WRITTEN REQUEST 1 - In the entries, take the part that opens with the line containing "I will 194,15." and closes with the line containing "tap(467, 160)", and rewrite those lines with every click coordinate in the answers shifted up by 94. Keep the requests in the output, and return only those lines.

How did we get here? Why were 1,400 slots built for a market that required three times as many? And if the initial 1,400 slots took seven years to be completed, what should we expect for the additional 2,500 to 3,000 now needed? The history of this project offers some answers – and a call to moderate optimism.
Seven years of announcements before the first stakes
The relocation project for Dantokpa was born in 2018 from a program to modernize markets launched by President Patrice Talon, which planned the construction of 35 modern markets across the entire national territory. Dantokpa, presented as “the largest market in West Africa,” was its centerpiece.
On paper, the architecture was coherent. Two sites were to absorb the 33 activity sectors and the approximately 20,000 people who depend on the market. The Mathieu Kérékou Commercial Hub – renamed Tokpa Yôyô in March 2026 by the decision of the head of state – would host proximity non-food activities: textiles, leather goods, cosmetics, jewelry. Located on the esplanade of the Friendship Stadium in Kourounou, it was supposed to include 441 shops, 1,013 stands, and 70 restaurants. The Grand Nokoué Agro-Food Hub – renamed Tokpa Daho – was intended for food wholesalers on 168 hectares in Akassato, in the commune of Abomey-Calavi.
From 2018 to 2025, the program progressed. Fifteen retail markets were established in Cotonou, Porto Novo, Abomey, Glazoué, Pahou, and Natitingou. Others followed, bringing the number of completed infrastructures to 21 out of the 35 expected by March 2026. But the Dantokpa aspect – the most complex, the most symbolic, and the most politically exposed – lagged behind. It was only on September 8, 2025, that ANaGeM published a detailed timeline: starting January 5, 2026, over ten days, all Dantokpa vendors would move. All sectors combined.

Entries listed in a dataset
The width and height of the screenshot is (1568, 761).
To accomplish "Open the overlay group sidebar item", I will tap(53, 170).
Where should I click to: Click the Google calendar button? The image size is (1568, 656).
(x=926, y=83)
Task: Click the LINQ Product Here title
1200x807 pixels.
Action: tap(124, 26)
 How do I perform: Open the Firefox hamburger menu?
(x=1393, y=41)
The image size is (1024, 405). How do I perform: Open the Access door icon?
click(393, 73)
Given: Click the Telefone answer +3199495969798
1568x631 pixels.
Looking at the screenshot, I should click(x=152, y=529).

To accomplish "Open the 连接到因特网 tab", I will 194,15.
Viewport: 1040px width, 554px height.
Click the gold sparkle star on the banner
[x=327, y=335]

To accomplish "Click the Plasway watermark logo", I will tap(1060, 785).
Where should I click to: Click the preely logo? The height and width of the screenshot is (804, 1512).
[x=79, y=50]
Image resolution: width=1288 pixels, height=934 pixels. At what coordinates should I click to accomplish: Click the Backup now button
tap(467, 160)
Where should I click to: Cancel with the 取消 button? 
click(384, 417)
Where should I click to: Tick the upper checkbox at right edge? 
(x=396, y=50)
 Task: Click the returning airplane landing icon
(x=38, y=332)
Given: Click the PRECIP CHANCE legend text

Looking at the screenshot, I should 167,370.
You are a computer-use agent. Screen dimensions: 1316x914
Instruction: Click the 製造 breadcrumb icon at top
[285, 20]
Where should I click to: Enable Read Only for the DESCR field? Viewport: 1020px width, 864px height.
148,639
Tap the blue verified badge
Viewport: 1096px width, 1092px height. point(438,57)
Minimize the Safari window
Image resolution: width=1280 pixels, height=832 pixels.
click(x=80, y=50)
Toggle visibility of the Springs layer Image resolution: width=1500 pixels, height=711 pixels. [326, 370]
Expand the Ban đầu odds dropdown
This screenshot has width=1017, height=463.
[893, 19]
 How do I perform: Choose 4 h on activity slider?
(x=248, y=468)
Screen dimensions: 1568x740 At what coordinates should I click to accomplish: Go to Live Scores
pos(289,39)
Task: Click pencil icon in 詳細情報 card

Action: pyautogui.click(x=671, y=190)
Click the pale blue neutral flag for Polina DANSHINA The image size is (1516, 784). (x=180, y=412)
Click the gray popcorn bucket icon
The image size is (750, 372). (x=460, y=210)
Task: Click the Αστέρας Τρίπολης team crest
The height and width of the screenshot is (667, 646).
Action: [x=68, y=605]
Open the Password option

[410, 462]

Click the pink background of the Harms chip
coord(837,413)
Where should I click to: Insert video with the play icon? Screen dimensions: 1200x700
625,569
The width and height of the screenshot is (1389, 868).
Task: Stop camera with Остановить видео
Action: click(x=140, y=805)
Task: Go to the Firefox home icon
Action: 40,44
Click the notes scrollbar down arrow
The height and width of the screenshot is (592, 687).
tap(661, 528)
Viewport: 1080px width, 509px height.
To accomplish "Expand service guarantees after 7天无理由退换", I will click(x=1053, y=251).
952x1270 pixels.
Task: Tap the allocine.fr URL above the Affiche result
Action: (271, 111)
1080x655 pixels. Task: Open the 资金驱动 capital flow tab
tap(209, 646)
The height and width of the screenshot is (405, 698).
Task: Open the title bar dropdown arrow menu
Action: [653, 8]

WRITTEN REQUEST 2 - In the excerpted passage on the Dantokpa relocation, how many shops was the Mathieu Kérékou Commercial Hub supposed to include?

ANSWER 1 -
To accomplish "Open the 连接到因特网 tab", I will 288,109.
Viewport: 1040px width, 554px height.
Click the gold sparkle star on the banner
[x=421, y=429]

To accomplish "Click the Plasway watermark logo", I will tap(1154, 879).
Where should I click to: Click the preely logo? The height and width of the screenshot is (804, 1512).
[x=173, y=144]
Image resolution: width=1288 pixels, height=934 pixels. At what coordinates should I click to accomplish: Click the Backup now button
tap(561, 254)

ANSWER 2 - 441 shops.